37

El corazón del científico se puso a latir con desorden. Guardaba un machete en el único armario del refugio. Aunque lo buscó por todas partes, no apareció.

Decidido a aclarar el misterio, Lambergis salió de la cabaña. Tres escalones de madera la alzaban sobre el suelo, pero nunca llegaría a bajarlos. Se oyó una detonación y un disparo le alcanzó en el muslo, derribándole en el porche. Alguien corrió en la oscuridad y le agarró del cuello, obligándole a erguir la cabeza.

Era Claudio Cabral, el policía. Su mano diestra sujetaba la culata de un revólver y la zurda le mantenía aferrado por la camisa, obligándole a mirar hacia la orilla de la selva.

En su borrosa linde fue dibujándose la silueta de una mujer. Lambergis forzó la vista, nublada por un velo rojizo. Era Puerto, su amor. Caminaba hacia él dedicándole su más tierna sonrisa. La misma con la que tantas veces había agradecido su ardor en la cama.

El herido intentó levantarse, pero Cabral le tumbó de un culatazo.

—¡No me mate! —suplicó Lambergis—. ¡Le daré lo que quiera, lo que me pida!

Cabral sonrió con desdén.

—Me temo que el botín ha cambiado de manos.

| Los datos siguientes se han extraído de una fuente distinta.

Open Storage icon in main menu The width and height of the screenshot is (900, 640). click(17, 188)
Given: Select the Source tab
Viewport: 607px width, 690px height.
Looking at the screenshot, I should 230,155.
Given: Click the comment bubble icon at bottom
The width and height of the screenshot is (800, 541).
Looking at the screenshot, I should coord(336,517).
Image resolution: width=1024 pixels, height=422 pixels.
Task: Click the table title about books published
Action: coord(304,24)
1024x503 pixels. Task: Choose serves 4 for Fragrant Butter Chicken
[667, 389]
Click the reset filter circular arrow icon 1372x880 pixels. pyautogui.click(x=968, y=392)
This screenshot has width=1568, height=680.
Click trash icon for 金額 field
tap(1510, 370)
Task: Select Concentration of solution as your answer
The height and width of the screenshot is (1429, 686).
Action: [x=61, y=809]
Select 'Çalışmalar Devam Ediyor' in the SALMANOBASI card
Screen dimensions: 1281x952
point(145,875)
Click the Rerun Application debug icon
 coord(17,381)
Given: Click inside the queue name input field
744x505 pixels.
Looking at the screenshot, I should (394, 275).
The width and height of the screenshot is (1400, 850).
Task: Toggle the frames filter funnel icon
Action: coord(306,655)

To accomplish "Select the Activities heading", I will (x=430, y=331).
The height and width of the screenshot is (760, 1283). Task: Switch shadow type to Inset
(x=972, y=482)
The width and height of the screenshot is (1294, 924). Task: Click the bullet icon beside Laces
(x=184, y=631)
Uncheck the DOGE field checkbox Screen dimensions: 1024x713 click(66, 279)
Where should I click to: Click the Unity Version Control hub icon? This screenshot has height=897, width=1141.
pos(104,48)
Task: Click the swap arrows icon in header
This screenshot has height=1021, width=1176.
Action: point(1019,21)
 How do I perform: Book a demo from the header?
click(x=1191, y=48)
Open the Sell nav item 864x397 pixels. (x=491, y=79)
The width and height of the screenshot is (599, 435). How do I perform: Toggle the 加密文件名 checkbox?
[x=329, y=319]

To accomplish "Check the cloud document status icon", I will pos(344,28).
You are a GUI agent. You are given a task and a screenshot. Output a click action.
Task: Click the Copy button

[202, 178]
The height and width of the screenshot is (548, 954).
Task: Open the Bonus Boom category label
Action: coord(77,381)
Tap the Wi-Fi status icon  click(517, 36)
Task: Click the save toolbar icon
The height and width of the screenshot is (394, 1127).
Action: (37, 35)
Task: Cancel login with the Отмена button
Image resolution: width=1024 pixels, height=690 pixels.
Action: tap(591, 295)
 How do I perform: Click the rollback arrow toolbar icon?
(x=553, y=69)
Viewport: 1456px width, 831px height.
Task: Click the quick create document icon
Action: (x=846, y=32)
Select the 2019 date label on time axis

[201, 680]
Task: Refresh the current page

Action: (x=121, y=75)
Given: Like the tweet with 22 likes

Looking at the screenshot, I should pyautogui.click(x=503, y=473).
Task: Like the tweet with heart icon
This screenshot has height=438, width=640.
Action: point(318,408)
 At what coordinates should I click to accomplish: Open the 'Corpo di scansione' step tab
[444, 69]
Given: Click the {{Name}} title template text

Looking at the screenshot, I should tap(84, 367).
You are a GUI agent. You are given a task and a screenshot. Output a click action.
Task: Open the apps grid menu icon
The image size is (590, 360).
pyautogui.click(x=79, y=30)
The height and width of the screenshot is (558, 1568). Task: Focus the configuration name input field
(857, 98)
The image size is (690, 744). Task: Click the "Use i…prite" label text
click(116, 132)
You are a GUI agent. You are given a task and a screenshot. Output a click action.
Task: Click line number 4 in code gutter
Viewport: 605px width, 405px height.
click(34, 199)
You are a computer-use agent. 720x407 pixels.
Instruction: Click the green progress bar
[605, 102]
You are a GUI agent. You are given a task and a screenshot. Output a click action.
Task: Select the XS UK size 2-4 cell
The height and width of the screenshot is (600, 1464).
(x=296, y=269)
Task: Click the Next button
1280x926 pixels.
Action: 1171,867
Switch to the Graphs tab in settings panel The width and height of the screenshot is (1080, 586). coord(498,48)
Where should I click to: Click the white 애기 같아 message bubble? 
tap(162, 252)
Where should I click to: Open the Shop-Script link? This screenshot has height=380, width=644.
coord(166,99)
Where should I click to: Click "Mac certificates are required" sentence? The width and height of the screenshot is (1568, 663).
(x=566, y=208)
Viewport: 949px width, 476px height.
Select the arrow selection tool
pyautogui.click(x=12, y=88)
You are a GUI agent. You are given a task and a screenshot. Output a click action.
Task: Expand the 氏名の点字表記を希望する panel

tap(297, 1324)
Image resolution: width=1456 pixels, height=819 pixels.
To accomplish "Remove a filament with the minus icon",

—¡Puerto, por favor! —suplicó el profesor—. ¡Ayúdame!

En la penumbra del atardecer, la voz de la chica sonó tan ronca que se habría confundido con la de un hombre.

—Voy a lamentar tu muerte, Abel. Has demostrado ser alguien respetable, mucho más que los otros que ensuciaron mi vida. Estoy segura de que ahora sientes hacia mí el odio que yo he sentido hacia ti todo este tiempo, pero te necesitaba. Sin embargo, no puedo dejarte vivir.

Tirado en el suelo, Lambergis gimió:

—¿Todo era mentira? ¿Tus promesas, tus caricias? Ella se echó a reír. No había mucha diferencia entre ese sonido y los ecos nocturnos de la selva. El inspector Cabral zanjó la escena:

—Hasta aquí han llegado las explicaciones. Fin de la historia.

Dándose cuenta de que estaba perdido, Lambergis insufló a sus últimas palabras un tono sarcástico:

—De modo que el poli malo se queda con el dinero y con la chica.

—Así es —asintió Cabral con sequedad—. Ni yo mismo lo habría resumido mejor. —El inspector le apoyó el cañón del arma en la frente—. Cierra los ojos, profesor, será más fácil para los dos.

—Deja que sea yo quien le remate —pidió Puerto.

—Ya te has cargado a dos tipos —le recordó Cabral—. Sin contar a esas pobres actrices que nada te habían hecho.

—Mi número de la suerte es el tres.

Puerto forcejeó brevemente con Cabral, le quitó la pistola y descerrajó a Lambergis un tiro en la nuca. Se oyó un grito agónico. La sangre les salpicó y una viva y roja mancha cubrió el cráneo del científico.

—Eres peor que las bestias salvajes —opinó Cabral, alejándose unos cuantos metros del cadáver y del olor a sangre y a pólvora. Encendió un cigarrillo y pareció reflexionar durante unos segundos—. ¿Tienes una pala? Lo enterraré en la selva —decidió—, aprovechando la luz de la luna. Tú quédate en la cabaña. Limpia toda esta mierda y pega fuego a sus cosas.

Puerto asintió. Sonreía con una expresión de paz, como si se hubiera liberado de un peso o de una deuda.

Sin dejar de sonreír, apuntó a Cabral.

—¿Qué haces? —se alarmó él.

—Probar si el cuatro me da más suerte que el tres.

El inspector arrojó el cigarrillo y dio un paso hacia ella agitando los brazos, pero una bala le perforó el pecho, frenándole en seco. Cayó a los pies de la mujer, junto al otro muerto.

El rugido de un jaguar desgarró la noche.